JAWA POS RADAR MADIUN – Kehadiran nyamuk seringkali membuat tidur menjadi tidak nyenyak. Kita terganggu suara bising di telinga, gigitan, dan efek gatal yang ditimbulkannya.
Berdasarkan data This Old House, dilansir dari JawaPos.com, ada lebih dari 3.000 spesies nyamuk di seluruh dunia. Bahaya gigitan nyamuk dapat menyebabkan berbagai penyakit mematikan.
Seperti demam berdarah, malaria, virus west nile, demam kuning, hingga virus zika. Karenanya, setiap orang berusaha mengusir nyamuk.
Cara yang umum digunakan menggunakan obat nyamuk bakar atau lotion anti-nyamuk. Selain kedua cara tersebut, ternyata ada beberapa cara lain mengusir nyamuk secara alami.
Bubuk Kopi
Serangga seperti nyamuk tidak menyukai aroma bubuk kopi. Kita cukup membakar bubuk kopi atau sisa ampas kopi itu.
Hasil pembakaran mengeluarkan aroma khas serta emisi karbondioksida yang membuat nyamuk berhamburan.
Sebaiknya berhati-hati lantaran cara ini dapat menyebabkan kebakaran. Wadah yang digunakan untuk pembakaran harus yang tahan api.
Kipas Angin
Faktanya nyamuk tidak mampu terbang dengan baik ketika melawan angin. Kipas angin membuat nyamuk menyerah berjuang dan pergi mencari mangsa lain.
Sehingga dengan menyalakan kipas sangin saat tidur atau bersantai, nyamuk terusir secara alami.
Yang perlu diingat, pahami dulu kondisi tubuh. Menyalakan kipas angin dalam keadaan asma atau alergi debu dapat berbahaya.
Kelambu
Pemasangan kelambu atau tirai di sekeliling tempat tidur dapat memblokir masuknya dan gangguan serangga. Nyamuk tidak bisa masuk karena ukuran lubangnya lebih kecil.
Tanaman Anti-Nyamuk
Jenis tanaman berikut ini sebaiknya dibiarkan tumbuh di halaman. Sebab bisa mengusir nyamuk di luar ruangan.

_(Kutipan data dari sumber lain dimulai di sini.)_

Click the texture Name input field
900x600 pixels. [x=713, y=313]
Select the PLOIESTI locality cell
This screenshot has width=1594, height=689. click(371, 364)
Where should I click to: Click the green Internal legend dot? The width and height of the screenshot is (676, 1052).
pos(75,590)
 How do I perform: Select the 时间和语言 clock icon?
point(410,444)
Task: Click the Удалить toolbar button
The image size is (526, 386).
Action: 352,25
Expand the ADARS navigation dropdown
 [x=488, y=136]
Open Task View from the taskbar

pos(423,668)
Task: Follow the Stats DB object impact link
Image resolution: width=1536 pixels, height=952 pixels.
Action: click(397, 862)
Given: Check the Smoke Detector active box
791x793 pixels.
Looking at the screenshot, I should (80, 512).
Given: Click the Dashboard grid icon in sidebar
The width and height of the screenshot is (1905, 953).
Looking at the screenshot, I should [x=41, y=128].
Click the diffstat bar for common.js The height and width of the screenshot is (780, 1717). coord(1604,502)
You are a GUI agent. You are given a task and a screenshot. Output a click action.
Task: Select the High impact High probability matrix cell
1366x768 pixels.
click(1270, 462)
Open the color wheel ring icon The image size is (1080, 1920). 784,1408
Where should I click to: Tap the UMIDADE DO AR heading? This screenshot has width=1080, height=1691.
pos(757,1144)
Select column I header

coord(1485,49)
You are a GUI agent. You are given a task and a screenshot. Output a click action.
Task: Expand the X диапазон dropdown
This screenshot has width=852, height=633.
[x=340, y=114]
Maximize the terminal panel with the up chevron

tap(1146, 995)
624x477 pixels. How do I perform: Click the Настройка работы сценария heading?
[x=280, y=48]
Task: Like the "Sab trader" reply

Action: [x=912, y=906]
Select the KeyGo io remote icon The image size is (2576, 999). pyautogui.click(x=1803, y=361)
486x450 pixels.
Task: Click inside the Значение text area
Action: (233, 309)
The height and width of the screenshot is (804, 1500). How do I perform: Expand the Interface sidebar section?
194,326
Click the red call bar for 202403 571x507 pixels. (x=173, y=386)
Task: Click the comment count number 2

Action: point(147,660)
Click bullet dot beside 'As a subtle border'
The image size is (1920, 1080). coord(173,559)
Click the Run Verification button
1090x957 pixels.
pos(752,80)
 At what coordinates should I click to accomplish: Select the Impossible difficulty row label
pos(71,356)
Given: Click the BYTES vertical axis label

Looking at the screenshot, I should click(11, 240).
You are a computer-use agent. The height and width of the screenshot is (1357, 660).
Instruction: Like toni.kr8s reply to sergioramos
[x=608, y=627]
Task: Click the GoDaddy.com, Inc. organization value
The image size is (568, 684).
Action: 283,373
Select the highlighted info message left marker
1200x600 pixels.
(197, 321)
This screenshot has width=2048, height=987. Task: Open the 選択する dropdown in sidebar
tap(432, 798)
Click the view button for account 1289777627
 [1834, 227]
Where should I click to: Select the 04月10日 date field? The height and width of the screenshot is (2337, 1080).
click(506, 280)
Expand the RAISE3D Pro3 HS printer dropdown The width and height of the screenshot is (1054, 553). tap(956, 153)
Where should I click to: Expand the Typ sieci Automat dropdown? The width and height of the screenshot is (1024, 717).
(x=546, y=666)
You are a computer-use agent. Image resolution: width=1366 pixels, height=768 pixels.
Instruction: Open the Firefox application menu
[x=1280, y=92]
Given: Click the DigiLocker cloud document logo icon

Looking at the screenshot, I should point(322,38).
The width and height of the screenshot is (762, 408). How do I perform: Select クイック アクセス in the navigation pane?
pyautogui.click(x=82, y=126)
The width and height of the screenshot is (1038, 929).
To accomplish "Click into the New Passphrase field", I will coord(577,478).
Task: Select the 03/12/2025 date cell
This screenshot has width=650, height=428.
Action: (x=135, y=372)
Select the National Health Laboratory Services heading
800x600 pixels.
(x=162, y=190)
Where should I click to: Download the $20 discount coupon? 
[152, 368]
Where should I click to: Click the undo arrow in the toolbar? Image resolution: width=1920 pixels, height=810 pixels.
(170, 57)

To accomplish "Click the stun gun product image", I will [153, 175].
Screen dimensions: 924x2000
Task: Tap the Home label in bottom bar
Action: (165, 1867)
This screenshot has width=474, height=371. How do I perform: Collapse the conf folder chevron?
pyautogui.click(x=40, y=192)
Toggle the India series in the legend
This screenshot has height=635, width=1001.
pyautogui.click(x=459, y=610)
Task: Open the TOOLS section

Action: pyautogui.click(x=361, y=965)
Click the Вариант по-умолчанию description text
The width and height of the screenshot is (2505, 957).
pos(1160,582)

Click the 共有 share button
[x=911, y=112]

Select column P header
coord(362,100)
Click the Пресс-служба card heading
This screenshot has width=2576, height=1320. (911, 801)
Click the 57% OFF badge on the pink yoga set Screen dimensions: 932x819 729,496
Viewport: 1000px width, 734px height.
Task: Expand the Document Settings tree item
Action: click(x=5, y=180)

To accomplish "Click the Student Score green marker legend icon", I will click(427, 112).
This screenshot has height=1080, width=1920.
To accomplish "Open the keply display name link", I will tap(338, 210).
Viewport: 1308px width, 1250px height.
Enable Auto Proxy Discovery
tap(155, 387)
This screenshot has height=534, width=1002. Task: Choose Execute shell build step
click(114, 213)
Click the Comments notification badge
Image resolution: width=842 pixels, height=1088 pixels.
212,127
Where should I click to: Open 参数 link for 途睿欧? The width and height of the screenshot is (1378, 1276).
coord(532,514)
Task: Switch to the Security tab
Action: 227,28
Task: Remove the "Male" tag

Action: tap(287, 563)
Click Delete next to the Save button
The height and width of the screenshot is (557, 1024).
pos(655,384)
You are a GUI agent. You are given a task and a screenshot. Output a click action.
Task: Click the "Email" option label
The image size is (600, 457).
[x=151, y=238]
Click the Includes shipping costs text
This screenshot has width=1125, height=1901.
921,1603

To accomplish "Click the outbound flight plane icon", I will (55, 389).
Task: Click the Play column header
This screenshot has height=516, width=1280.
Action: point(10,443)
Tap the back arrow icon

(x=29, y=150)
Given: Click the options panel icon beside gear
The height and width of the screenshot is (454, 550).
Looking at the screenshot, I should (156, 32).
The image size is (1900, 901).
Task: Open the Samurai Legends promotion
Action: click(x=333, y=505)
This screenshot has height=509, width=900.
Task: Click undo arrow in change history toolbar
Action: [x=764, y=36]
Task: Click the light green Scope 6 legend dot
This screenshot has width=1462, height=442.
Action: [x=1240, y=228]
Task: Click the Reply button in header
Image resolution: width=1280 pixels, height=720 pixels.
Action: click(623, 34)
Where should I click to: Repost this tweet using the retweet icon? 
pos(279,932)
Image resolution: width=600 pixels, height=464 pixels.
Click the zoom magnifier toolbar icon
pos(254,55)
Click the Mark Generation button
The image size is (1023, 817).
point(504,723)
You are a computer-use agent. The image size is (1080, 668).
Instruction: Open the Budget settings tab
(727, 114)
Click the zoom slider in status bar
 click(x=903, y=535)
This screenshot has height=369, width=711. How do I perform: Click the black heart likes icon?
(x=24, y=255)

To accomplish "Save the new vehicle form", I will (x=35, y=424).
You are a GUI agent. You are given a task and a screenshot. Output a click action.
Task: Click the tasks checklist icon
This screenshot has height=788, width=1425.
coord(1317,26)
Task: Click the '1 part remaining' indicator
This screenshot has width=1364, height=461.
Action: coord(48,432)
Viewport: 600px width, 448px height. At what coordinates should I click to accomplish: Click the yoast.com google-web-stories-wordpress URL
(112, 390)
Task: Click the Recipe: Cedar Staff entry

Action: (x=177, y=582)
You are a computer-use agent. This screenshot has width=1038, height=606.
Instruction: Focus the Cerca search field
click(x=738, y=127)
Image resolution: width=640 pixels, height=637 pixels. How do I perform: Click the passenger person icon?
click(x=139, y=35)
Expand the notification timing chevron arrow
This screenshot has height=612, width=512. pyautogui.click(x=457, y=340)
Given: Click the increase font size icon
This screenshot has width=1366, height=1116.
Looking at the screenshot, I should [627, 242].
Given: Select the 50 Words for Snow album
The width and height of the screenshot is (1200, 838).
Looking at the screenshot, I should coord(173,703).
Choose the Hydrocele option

Antara lain, kemangi, catnip, serai, bawang putih, geranium, lavender, lemon, marigold, pennyroyal, rosemary, sage, dan tulsi.
Tanaman tersebut juga dipercaya mampu mengusir nyamuk di dalam ruangan. Hasil ekstraknya bisa menjadi pengharum ruangan atau lilin aroma terapi.
Lampu LED Kuning
Penggunaan lampu LED kuning ini untuk di luar ruangan. Tujuanya agar serangga tidak mendekat. Hal tersebut sesuai rekomendasi American Association for the Advancement of Science.
Selain dengan cara alami di atas, sebaiknya lakukan langkah pencegahan untuk mencegah berkembang biaknya nyamuk.
Yakni, rajin membersihkan lingkungan tempat tinggal dan menerapkan 3M plus.